La CIJ considère que le harcèlement répété des autorités tunisiennes à l’égard de la Ligue Tunisienne des Droits de l’Homme (LTDH), son affilié, constitue une atteinte inacceptable à ses activités légitimes.
Le blocus et les abus policiers ont empêché, le 28 mai, la tenue du Congrès national de la LTDH, rappelle la CIJ.
La LTDH avait initialement prévu de tenir son 6ème Congrès national du 9 au 11 septembre 2005, mais le Tribunal de première instance de Tunis lui avait ordonné en référé de suspendre ses assises ainsi que tous les travaux préparatoires.
Déjà à cette occasion, la CIJ avait condamné la décision du Tribunal comme contraire à la Déclaration sur les Défenseurs des Droits de l’Homme de l’ONU qui consacre le droit de chacun, individuellement ou collectivement, de « promouvoir la protection et la réalisation des droits de l’homme et des libertés fondamentales » et de « se réunir et se rassembler pacifiquement ».
La LTDH avait décidé de reporter son Congrès aux 27 et 28 mai, mais les autorités tunisiennes ont déployé un dispositif policier d’envergure afin d’empêcher l’accès des participants à la réunion, allant même jusqu’à bloquer certaines routes pour refouler des membres des comités de section locales qui se rendaient au siège de la LTDH à Tunis.

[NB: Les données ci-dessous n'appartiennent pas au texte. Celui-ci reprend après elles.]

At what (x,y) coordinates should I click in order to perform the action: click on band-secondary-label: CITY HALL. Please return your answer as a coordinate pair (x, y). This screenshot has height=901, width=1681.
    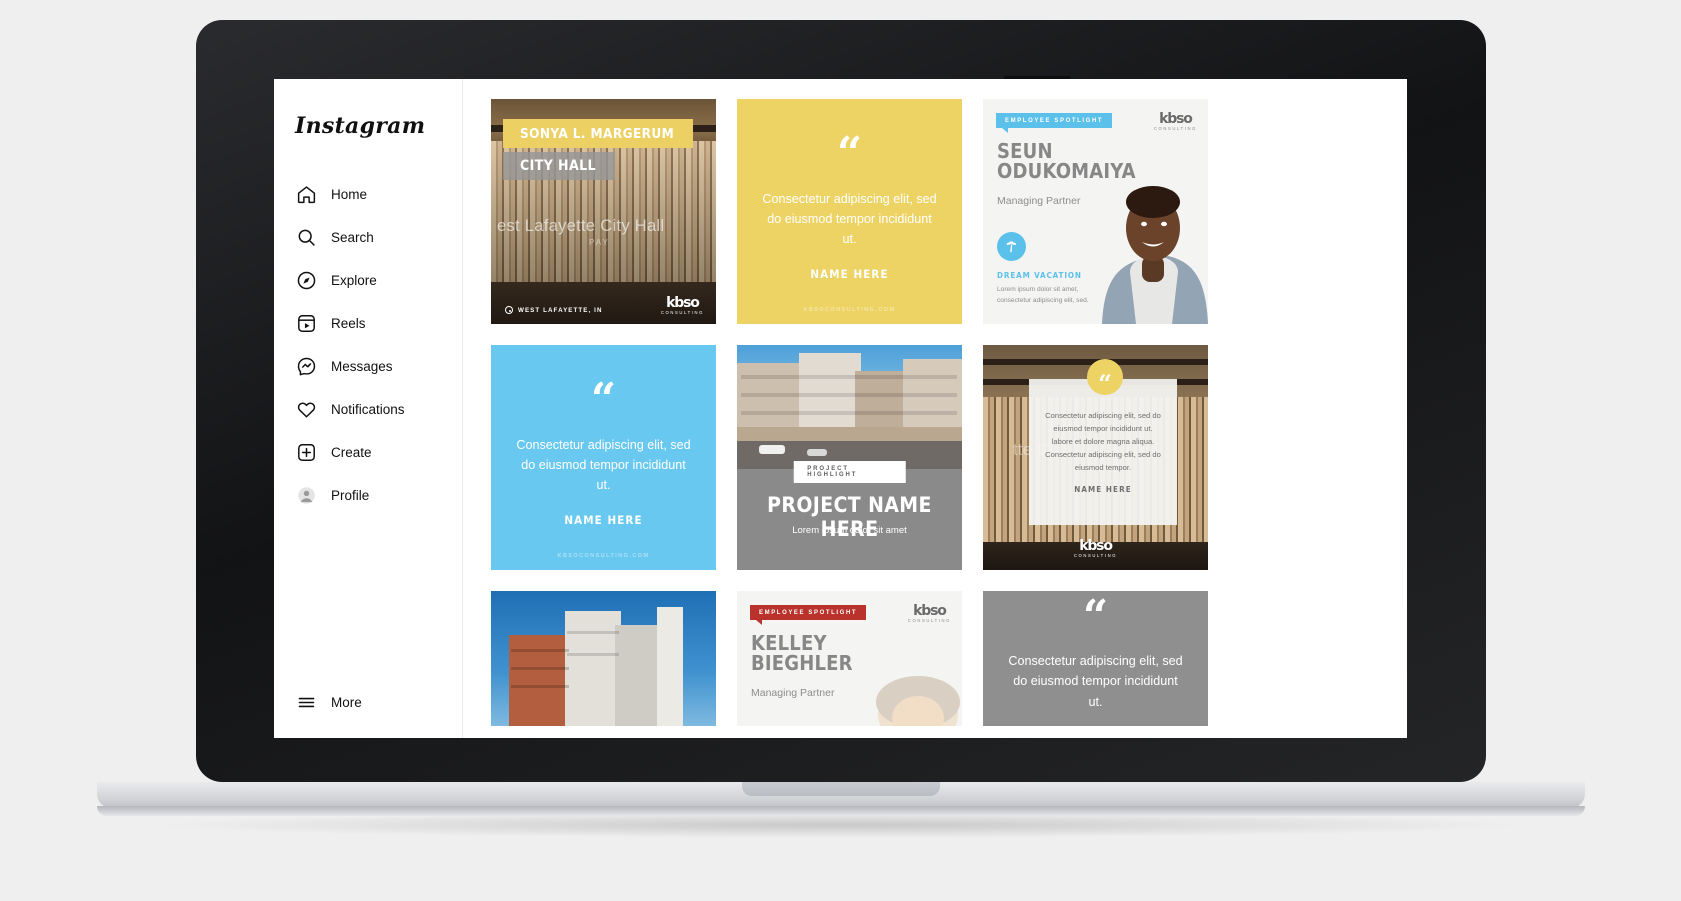
    Looking at the image, I should click on (558, 166).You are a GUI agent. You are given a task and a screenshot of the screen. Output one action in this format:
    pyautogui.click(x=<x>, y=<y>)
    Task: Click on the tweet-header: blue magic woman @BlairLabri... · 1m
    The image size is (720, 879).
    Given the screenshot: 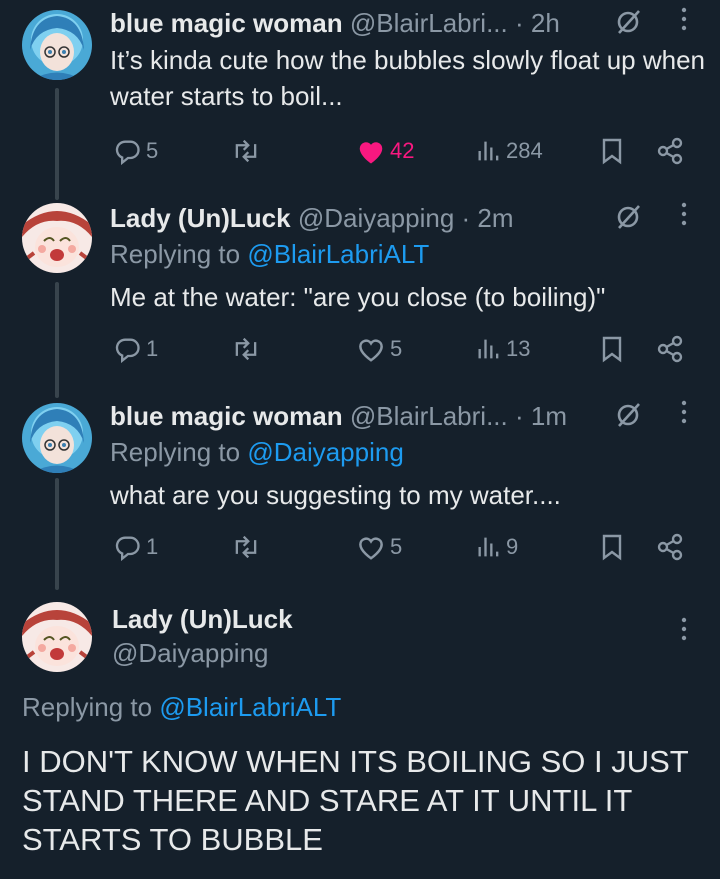 What is the action you would take?
    pyautogui.click(x=405, y=416)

Les forces de l’ordre ont bloqué l’accès au bureau central de la Ligue à des diplomates étrangers et autres invités, dont des ligues affiliées à la FIDH, par exemple l’Association Marocaine des Droits de l’Homme et l’Organisation Marocaine des Droits Humains, cette dernière également affiliée à la CIJ. Seuls les membres du Comité directeur ont pu se réunir, mais certains d’entre eux ont été agressés et insultés par des policiers.
« Les ressources considérables déployées par les autorités tunisiennes pour museler le congrès annuel d’une des plus anciennes organisations de défense des droits de l’homme dans la région reflètent le mépris croissant de la Tunisie pour les droits de l’homme, et notamment le droit fondamental à la liberté d’opinion, d’expression et d’association », a souligné la CIJ.
Ces incidents interviennent dans un contexte de tensions croissantes entre les autorités et le monde judiciaire tunisiens.
A la suite de l’adoption d’une nouvelle loi par le Parlement le 9 mai créant un Institut supérieur du barreau, plusieurs avocats qui participaient à un sit-in pour dénoncer cette loi ont été agressés physiquement par la police.
Quelques jours plus tard, le 23 mai, des avocats qui protestaient devant le Palais de Justice contre cette même loi qui, d’après eux, « porte atteinte à l’indépendance de la profession, le barreau ne jouant aucun rôle dans cette école », ont été tabassés par la police.
La CIJ constate que les autorités tunisiennes, loin de garantir la protection des avocats et de s’assurer que ces derniers puissent “s’acquitter de toutes leurs fonctions professionnelles sans entrave, intimidation, harcèlement ni ingérence indue” comme l’exigent les Principes de base relatifs au rôle du barreau de l’ONU, sont au contraire celles-là mêmes qui matraquent, répriment ou même détiennent des avocats en prison, tel Maître Abbou.
« Il est paradoxal de constater que la Tunisie, à peine élue membre du tout nouveau Conseil des Droits de l’Homme et qui se targue d’avoir ‘mis en œuvre un cadre juridique complet afin d’éviter toute violation des droits de l’homme’, intensifie sa répression à l’égard des défenseurs des droits de l’homme et des principes d’une justice indépendante », a relevé l’organisation.
Elle appelle les autorités tunisiennes à respecter les droits de l’homme fondamentaux et notamment les engagements qu’elles ont pris au moment de leur élection au Conseil, ainsi qu’à cesser tout harcèlement des défenseurs des droits de l’homme et des professionnels de la justice.
Alors que le Tribunal devrait statuer sur le fond le 3 juin 2006, la CIJ demande l’annulation définitive de toute procédure judiciaire à l’encontre de son affilié.